### WHAT THE TASK REQUIRES
Within the material below, tally every line that holds the word "heading", then give the tally and nothing more.

### TASK INPUTS
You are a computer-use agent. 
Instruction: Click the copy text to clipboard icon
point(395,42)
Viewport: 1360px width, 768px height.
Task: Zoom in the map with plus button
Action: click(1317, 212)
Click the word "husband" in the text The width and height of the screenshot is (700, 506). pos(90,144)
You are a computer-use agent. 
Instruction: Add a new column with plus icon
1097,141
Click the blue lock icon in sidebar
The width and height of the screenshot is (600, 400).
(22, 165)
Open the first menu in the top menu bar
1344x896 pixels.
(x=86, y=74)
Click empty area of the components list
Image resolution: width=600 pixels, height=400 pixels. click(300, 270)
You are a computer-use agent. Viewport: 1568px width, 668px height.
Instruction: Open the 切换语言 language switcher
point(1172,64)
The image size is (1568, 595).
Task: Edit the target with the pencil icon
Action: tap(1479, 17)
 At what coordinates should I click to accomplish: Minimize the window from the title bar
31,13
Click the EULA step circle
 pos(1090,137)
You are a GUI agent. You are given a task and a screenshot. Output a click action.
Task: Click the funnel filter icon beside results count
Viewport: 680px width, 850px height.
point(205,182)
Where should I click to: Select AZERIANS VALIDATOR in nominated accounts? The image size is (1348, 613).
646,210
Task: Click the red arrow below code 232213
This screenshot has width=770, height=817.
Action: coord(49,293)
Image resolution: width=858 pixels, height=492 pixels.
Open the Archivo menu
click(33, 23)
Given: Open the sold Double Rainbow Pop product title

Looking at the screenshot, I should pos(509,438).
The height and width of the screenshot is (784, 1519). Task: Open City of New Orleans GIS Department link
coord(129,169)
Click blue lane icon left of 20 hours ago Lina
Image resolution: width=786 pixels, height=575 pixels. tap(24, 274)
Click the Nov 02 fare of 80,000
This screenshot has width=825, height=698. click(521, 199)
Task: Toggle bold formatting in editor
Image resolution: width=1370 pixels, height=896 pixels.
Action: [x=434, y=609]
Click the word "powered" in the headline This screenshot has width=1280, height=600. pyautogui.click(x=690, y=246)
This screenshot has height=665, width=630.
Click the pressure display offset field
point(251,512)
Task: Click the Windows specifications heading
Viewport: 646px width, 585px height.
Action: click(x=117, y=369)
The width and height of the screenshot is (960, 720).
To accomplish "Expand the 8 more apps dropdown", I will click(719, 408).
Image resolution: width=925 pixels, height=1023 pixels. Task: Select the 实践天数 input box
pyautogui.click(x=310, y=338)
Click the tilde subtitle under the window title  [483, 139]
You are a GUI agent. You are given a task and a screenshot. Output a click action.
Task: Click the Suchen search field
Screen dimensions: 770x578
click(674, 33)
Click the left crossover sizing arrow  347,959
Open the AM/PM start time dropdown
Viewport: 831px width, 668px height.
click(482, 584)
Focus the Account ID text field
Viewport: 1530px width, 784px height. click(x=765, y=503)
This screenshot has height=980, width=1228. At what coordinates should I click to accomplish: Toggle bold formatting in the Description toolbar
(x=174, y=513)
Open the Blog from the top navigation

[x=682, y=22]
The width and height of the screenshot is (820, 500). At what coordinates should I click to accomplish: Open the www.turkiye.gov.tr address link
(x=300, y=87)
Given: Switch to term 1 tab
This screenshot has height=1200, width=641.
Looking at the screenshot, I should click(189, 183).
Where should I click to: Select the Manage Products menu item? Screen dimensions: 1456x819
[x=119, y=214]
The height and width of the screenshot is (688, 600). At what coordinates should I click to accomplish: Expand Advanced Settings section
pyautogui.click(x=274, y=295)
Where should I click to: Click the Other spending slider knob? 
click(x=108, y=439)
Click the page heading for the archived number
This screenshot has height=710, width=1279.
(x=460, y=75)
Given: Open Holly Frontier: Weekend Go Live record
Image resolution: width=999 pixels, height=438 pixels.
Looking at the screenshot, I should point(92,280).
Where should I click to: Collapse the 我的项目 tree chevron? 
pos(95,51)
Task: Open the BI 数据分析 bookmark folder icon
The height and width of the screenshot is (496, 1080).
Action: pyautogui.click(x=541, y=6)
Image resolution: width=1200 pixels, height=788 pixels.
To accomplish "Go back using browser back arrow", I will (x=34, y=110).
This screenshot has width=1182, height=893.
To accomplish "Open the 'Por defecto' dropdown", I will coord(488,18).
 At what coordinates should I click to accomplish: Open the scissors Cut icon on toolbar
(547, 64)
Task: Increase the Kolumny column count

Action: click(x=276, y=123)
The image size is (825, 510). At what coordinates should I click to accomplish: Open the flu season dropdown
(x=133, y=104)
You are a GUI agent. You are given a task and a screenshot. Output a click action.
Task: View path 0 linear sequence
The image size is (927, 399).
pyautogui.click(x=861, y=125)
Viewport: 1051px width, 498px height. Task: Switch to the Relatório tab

### TASK ANSWER
2